_Work to be completed_
Copy the data exactly, keeping every line intact.
====
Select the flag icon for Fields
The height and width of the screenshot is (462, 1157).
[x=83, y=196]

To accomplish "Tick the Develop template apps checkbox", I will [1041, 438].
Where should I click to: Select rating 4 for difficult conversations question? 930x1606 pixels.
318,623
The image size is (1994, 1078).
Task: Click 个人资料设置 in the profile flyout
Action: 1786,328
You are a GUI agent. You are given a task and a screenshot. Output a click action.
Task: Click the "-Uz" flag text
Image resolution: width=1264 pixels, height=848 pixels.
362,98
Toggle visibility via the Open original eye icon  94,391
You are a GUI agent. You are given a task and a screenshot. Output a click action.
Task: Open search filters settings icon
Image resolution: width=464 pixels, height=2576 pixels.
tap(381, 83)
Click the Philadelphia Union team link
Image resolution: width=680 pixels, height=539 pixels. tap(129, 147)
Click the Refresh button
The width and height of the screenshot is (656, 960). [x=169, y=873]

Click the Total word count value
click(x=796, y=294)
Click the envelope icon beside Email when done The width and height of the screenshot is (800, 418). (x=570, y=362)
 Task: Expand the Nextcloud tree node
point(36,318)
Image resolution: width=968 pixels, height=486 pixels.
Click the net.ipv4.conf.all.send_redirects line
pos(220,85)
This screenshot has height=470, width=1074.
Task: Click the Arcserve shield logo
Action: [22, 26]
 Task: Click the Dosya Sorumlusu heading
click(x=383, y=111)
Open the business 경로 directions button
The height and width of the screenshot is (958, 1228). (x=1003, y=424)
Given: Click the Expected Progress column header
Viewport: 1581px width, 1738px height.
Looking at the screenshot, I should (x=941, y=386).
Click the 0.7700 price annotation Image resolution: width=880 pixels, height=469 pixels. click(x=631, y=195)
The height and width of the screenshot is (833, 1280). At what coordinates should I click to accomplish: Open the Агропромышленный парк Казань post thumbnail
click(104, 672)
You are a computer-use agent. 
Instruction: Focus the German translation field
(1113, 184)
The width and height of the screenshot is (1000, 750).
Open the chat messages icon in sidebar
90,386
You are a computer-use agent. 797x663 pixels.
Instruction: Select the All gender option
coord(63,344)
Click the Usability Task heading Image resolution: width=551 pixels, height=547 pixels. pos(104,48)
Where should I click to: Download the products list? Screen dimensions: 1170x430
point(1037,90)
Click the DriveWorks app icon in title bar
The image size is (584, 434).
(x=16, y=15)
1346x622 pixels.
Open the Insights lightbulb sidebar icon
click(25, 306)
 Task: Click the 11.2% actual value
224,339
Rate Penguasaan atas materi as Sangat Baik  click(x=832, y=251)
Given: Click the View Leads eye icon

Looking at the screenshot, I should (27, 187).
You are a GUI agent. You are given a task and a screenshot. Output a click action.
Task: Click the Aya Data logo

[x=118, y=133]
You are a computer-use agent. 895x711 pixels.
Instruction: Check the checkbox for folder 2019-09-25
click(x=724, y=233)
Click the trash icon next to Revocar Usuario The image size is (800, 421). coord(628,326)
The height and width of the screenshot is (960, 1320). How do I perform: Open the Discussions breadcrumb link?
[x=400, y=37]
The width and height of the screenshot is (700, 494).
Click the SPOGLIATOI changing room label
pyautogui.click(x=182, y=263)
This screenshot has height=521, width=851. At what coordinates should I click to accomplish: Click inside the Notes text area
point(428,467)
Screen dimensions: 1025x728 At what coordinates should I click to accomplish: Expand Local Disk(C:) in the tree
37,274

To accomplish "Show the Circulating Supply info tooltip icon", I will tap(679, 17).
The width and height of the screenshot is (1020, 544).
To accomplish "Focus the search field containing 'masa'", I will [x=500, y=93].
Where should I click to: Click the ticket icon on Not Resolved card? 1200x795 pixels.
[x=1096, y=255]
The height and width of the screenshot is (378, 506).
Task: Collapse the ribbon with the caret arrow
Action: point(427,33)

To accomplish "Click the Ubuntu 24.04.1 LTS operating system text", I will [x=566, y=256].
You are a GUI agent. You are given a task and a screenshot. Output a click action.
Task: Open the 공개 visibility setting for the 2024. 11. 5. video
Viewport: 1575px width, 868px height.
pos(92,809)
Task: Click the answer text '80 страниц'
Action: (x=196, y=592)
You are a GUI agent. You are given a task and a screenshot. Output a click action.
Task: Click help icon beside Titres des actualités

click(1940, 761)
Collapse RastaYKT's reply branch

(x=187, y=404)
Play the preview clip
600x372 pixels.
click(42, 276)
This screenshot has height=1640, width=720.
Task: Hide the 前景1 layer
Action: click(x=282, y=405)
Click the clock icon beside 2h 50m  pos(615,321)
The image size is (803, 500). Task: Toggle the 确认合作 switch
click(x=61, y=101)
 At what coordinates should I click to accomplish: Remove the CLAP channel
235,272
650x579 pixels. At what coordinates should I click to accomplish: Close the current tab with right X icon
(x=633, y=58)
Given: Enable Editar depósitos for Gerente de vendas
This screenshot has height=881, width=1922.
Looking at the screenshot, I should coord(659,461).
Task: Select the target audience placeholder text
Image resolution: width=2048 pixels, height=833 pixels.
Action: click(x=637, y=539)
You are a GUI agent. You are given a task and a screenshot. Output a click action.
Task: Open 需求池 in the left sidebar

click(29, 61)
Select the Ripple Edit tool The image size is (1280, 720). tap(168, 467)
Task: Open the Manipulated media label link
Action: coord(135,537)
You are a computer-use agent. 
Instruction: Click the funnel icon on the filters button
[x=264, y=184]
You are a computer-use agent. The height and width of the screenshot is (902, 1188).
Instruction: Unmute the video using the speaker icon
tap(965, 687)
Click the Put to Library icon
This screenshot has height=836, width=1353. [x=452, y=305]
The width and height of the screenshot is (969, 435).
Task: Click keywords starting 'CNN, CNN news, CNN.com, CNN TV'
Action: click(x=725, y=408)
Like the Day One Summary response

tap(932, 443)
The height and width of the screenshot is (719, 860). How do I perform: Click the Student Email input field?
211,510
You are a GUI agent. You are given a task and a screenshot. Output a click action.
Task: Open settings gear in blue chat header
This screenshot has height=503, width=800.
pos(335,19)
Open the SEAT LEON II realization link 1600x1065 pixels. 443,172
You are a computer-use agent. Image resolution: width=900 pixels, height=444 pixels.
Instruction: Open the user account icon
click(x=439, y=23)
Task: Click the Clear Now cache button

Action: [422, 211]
====
_Answer space_
Select the flag icon for Fields
The height and width of the screenshot is (462, 1157).
[x=83, y=196]

To accomplish "Tick the Develop template apps checkbox", I will [1041, 438].
Where should I click to: Select rating 4 for difficult conversations question? 930x1606 pixels.
318,623
The image size is (1994, 1078).
Task: Click 个人资料设置 in the profile flyout
Action: 1786,328
You are a GUI agent. You are given a task and a screenshot. Output a click action.
Task: Click the "-Uz" flag text
Image resolution: width=1264 pixels, height=848 pixels.
362,98
Toggle visibility via the Open original eye icon  94,391
You are a GUI agent. You are given a task and a screenshot. Output a click action.
Task: Open search filters settings icon
Image resolution: width=464 pixels, height=2576 pixels.
tap(381, 83)
Click the Philadelphia Union team link
Image resolution: width=680 pixels, height=539 pixels. tap(129, 147)
Click the Refresh button
The width and height of the screenshot is (656, 960). [x=169, y=873]

Click the Total word count value
click(x=796, y=294)
Click the envelope icon beside Email when done The width and height of the screenshot is (800, 418). (x=570, y=362)
 Task: Expand the Nextcloud tree node
point(36,318)
Image resolution: width=968 pixels, height=486 pixels.
Click the net.ipv4.conf.all.send_redirects line
pos(220,85)
This screenshot has height=470, width=1074.
Task: Click the Arcserve shield logo
Action: [22, 26]
 Task: Click the Dosya Sorumlusu heading
click(x=383, y=111)
Open the business 경로 directions button
The height and width of the screenshot is (958, 1228). (x=1003, y=424)
Given: Click the Expected Progress column header
Viewport: 1581px width, 1738px height.
Looking at the screenshot, I should (x=941, y=386).
Click the 0.7700 price annotation Image resolution: width=880 pixels, height=469 pixels. click(x=631, y=195)
The height and width of the screenshot is (833, 1280). At what coordinates should I click to accomplish: Open the Агропромышленный парк Казань post thumbnail
click(104, 672)
You are a computer-use agent. 
Instruction: Focus the German translation field
(1113, 184)
The width and height of the screenshot is (1000, 750).
Open the chat messages icon in sidebar
90,386
You are a computer-use agent. 797x663 pixels.
Instruction: Select the All gender option
coord(63,344)
Click the Usability Task heading Image resolution: width=551 pixels, height=547 pixels. pos(104,48)
Where should I click to: Download the products list? Screen dimensions: 1170x430
point(1037,90)
Click the DriveWorks app icon in title bar
The image size is (584, 434).
(x=16, y=15)
1346x622 pixels.
Open the Insights lightbulb sidebar icon
click(25, 306)
 Task: Click the 11.2% actual value
224,339
Rate Penguasaan atas materi as Sangat Baik  click(x=832, y=251)
Given: Click the View Leads eye icon

Looking at the screenshot, I should (27, 187).
You are a GUI agent. You are given a task and a screenshot. Output a click action.
Task: Click the Aya Data logo

[x=118, y=133]
You are a computer-use agent. 895x711 pixels.
Instruction: Check the checkbox for folder 2019-09-25
click(x=724, y=233)
Click the trash icon next to Revocar Usuario The image size is (800, 421). coord(628,326)
The height and width of the screenshot is (960, 1320). How do I perform: Open the Discussions breadcrumb link?
[x=400, y=37]
The width and height of the screenshot is (700, 494).
Click the SPOGLIATOI changing room label
pyautogui.click(x=182, y=263)
This screenshot has height=521, width=851. At what coordinates should I click to accomplish: Click inside the Notes text area
point(428,467)
Screen dimensions: 1025x728 At what coordinates should I click to accomplish: Expand Local Disk(C:) in the tree
37,274

To accomplish "Show the Circulating Supply info tooltip icon", I will tap(679, 17).
The width and height of the screenshot is (1020, 544).
To accomplish "Focus the search field containing 'masa'", I will [x=500, y=93].
Where should I click to: Click the ticket icon on Not Resolved card? 1200x795 pixels.
[x=1096, y=255]
The height and width of the screenshot is (378, 506).
Task: Collapse the ribbon with the caret arrow
Action: point(427,33)

To accomplish "Click the Ubuntu 24.04.1 LTS operating system text", I will [x=566, y=256].
You are a GUI agent. You are given a task and a screenshot. Output a click action.
Task: Open the 공개 visibility setting for the 2024. 11. 5. video
Viewport: 1575px width, 868px height.
pos(92,809)
Task: Click the answer text '80 страниц'
Action: (x=196, y=592)
You are a GUI agent. You are given a task and a screenshot. Output a click action.
Task: Click help icon beside Titres des actualités

click(1940, 761)
Collapse RastaYKT's reply branch

(x=187, y=404)
Play the preview clip
600x372 pixels.
click(42, 276)
This screenshot has height=1640, width=720.
Task: Hide the 前景1 layer
Action: click(x=282, y=405)
Click the clock icon beside 2h 50m  pos(615,321)
The image size is (803, 500). Task: Toggle the 确认合作 switch
click(x=61, y=101)
 At what coordinates should I click to accomplish: Remove the CLAP channel
235,272
650x579 pixels. At what coordinates should I click to accomplish: Close the current tab with right X icon
(x=633, y=58)
Given: Enable Editar depósitos for Gerente de vendas
This screenshot has height=881, width=1922.
Looking at the screenshot, I should coord(659,461).
Task: Select the target audience placeholder text
Image resolution: width=2048 pixels, height=833 pixels.
Action: click(x=637, y=539)
You are a GUI agent. You are given a task and a screenshot. Output a click action.
Task: Open 需求池 in the left sidebar

click(29, 61)
Select the Ripple Edit tool The image size is (1280, 720). tap(168, 467)
Task: Open the Manipulated media label link
Action: coord(135,537)
You are a computer-use agent. 
Instruction: Click the funnel icon on the filters button
[x=264, y=184]
You are a computer-use agent. The height and width of the screenshot is (902, 1188).
Instruction: Unmute the video using the speaker icon
tap(965, 687)
Click the Put to Library icon
This screenshot has height=836, width=1353. [x=452, y=305]
The width and height of the screenshot is (969, 435).
Task: Click keywords starting 'CNN, CNN news, CNN.com, CNN TV'
Action: click(x=725, y=408)
Like the Day One Summary response

tap(932, 443)
The height and width of the screenshot is (719, 860). How do I perform: Click the Student Email input field?
211,510
You are a GUI agent. You are given a task and a screenshot. Output a click action.
Task: Open settings gear in blue chat header
This screenshot has height=503, width=800.
pos(335,19)
Open the SEAT LEON II realization link 1600x1065 pixels. 443,172
You are a computer-use agent. Image resolution: width=900 pixels, height=444 pixels.
Instruction: Open the user account icon
click(x=439, y=23)
Task: Click the Clear Now cache button

Action: [422, 211]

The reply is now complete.